Kansas City, MO – Democratic presidential candidate Barack Obama is making big efforts to win over traditional Republicans in Missouri, but he must fight to make conservative voters feel comfortable with his non-traditional background, said political commentators speaking with Steve Kraske on KCUR's Up to Date
"In Missouri, McCain still has an edge. The polls show that. Missouri is a Midwest state, it's fairly conservative, and it's going to take a lot for the state as a whole to embrace Barack Obama," said Barb Shelly of the Kansas City Star newspaper.
Obama's campaign recently opened 23 new campaign offices in rural Missouri. Earlier this week he visited several small towns in the southern part of the state.
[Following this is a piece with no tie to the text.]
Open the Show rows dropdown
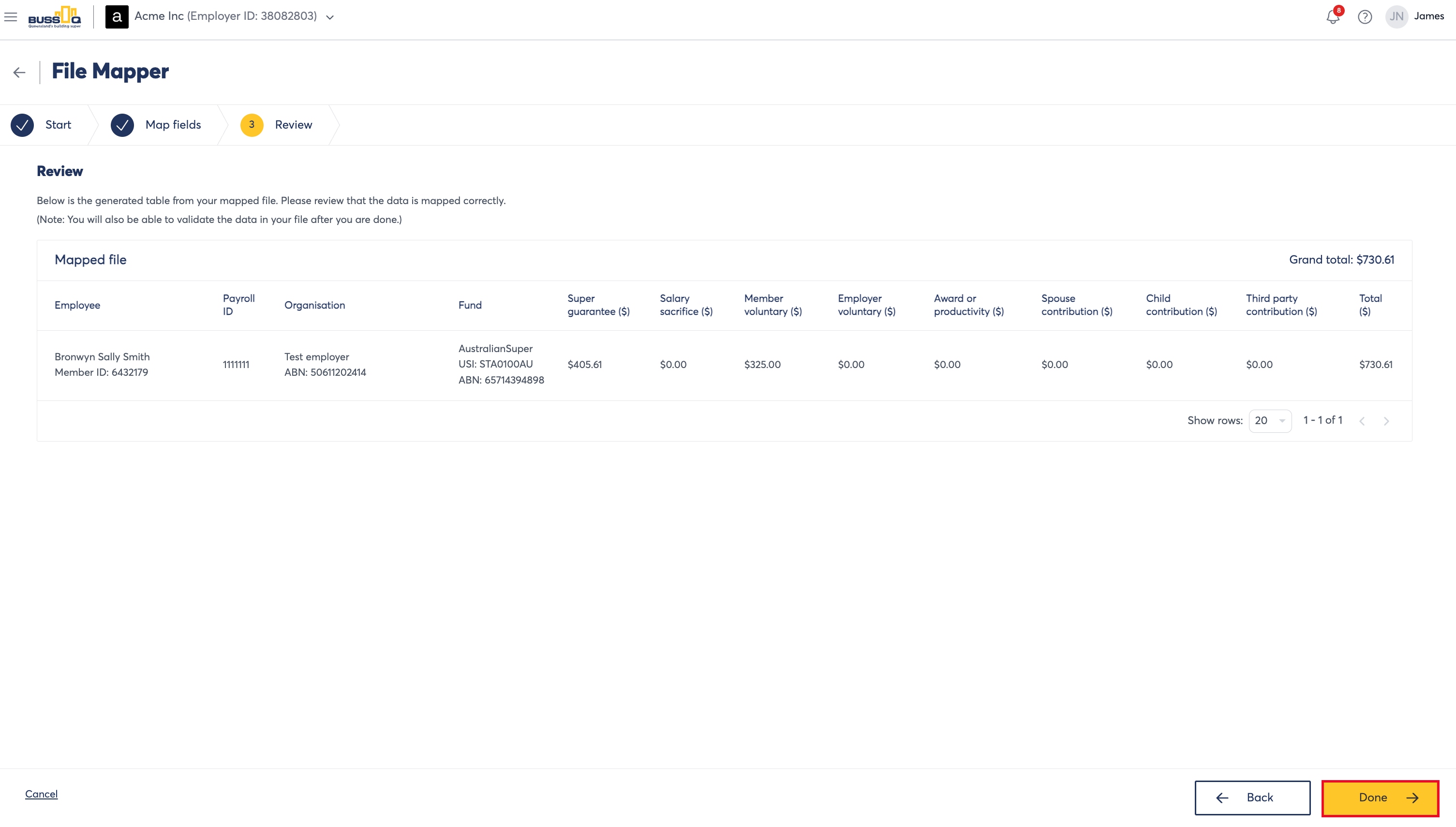This screenshot has width=1456, height=827. 1270,421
"One of the most impressive pieces of political news recently was [Obama's] anouncement of the number of field representatives they were going to put into rural areas... [Obama] is going to fight in the rural areas. Not because he's going to win there, but because he wants to cut into the Republican vote," said Fred Logan of KCTV in Kansas City.
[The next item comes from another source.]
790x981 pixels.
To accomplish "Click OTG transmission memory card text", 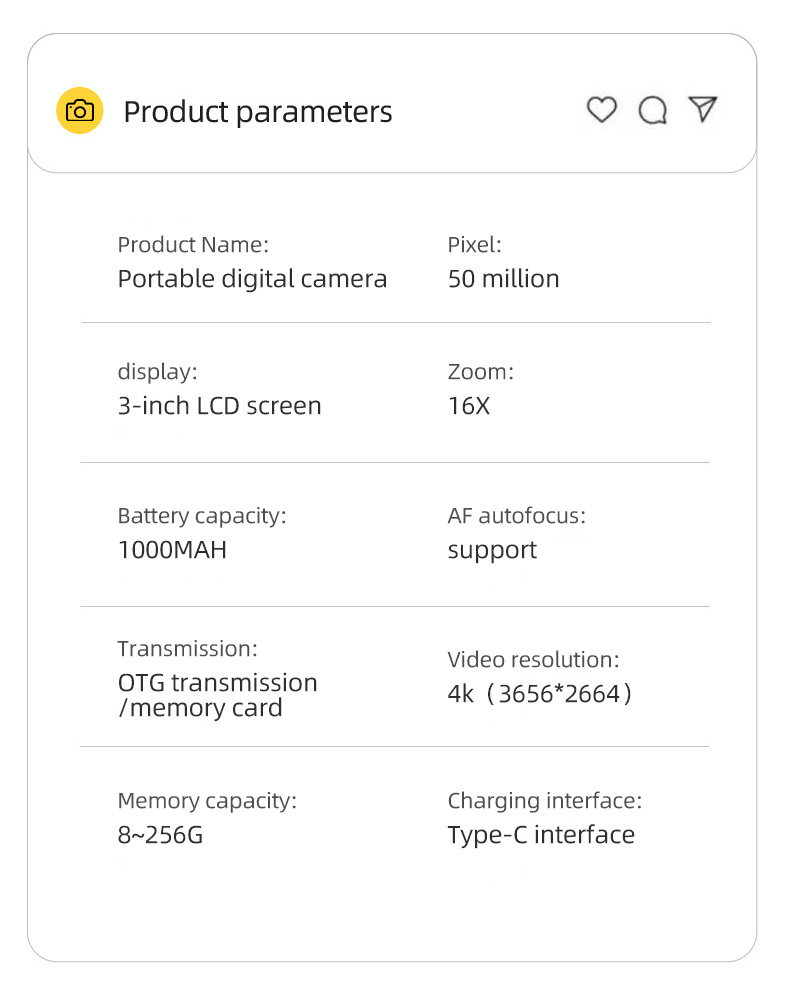I will pos(217,695).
"If he can pick up five, six, seven points in [rural Missouri], he can win Missouri," Logan added.
The Obama campaign's major focus on field organizing is partially a reflection of Democrats' realization that they should not give up on traditional Republican strongholds when fighting to win new voters, Shelly said.
In order to win Missouri, Republican John McCain must "cut through" Obama's message of hope and change and address policy issues on which he differs from his rival, according to Logan.
"Some of Obama's views on the issues are not going to play well in rural Missouri," Logan said. Gun rights, for example, are a key issue with conservative Missouri voters. Obama has recently softened his position on guns, Logan said.
"The McCain people might be secretly happy that Obama is investing so much time and money in this state when they think they have a definite advantage going in," Logan added.